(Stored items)
▶

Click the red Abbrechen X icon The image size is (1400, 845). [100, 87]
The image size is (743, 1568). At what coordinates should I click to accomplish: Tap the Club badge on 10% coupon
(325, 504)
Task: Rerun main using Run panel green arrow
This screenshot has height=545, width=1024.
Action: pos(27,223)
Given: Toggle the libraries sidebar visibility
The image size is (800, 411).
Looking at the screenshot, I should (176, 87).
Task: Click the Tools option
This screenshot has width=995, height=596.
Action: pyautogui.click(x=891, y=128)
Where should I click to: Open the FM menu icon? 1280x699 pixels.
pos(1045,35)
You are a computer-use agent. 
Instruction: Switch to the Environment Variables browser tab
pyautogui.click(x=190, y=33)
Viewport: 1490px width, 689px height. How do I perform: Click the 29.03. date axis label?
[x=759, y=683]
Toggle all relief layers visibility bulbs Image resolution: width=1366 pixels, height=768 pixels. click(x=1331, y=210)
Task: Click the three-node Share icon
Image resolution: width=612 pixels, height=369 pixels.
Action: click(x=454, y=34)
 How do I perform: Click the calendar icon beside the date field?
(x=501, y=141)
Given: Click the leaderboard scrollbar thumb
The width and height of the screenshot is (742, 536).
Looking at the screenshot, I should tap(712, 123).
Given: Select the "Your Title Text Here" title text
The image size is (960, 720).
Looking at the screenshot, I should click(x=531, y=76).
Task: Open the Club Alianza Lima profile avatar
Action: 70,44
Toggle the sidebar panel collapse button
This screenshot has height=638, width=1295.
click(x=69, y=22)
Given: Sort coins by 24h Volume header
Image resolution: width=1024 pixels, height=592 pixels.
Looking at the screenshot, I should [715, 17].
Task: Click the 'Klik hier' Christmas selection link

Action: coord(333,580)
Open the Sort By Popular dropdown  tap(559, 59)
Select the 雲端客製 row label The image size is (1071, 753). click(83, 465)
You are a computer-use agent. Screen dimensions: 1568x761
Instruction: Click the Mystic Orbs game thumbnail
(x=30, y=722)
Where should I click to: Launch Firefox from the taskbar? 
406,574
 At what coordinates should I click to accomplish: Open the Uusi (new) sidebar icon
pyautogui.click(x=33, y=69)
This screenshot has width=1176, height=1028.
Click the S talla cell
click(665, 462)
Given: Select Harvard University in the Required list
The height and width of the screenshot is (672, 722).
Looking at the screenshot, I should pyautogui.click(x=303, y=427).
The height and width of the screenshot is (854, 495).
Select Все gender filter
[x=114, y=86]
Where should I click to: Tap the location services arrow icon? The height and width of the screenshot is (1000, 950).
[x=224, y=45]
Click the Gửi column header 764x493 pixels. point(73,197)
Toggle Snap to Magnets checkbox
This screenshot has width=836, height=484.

◀

From the records above, count the lines that contain "agent". Only the number should be written.

ANSWER:
2